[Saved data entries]
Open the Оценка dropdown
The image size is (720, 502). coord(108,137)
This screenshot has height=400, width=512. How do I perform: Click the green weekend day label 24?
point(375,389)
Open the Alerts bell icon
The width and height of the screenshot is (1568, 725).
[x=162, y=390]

→ ACTIVITY
Extract all of the data above without altering anything.

→ TASK ANSWER
Open the Оценка dropdown
The image size is (720, 502). coord(108,137)
This screenshot has height=400, width=512. How do I perform: Click the green weekend day label 24?
point(375,389)
Open the Alerts bell icon
The width and height of the screenshot is (1568, 725).
[x=162, y=390]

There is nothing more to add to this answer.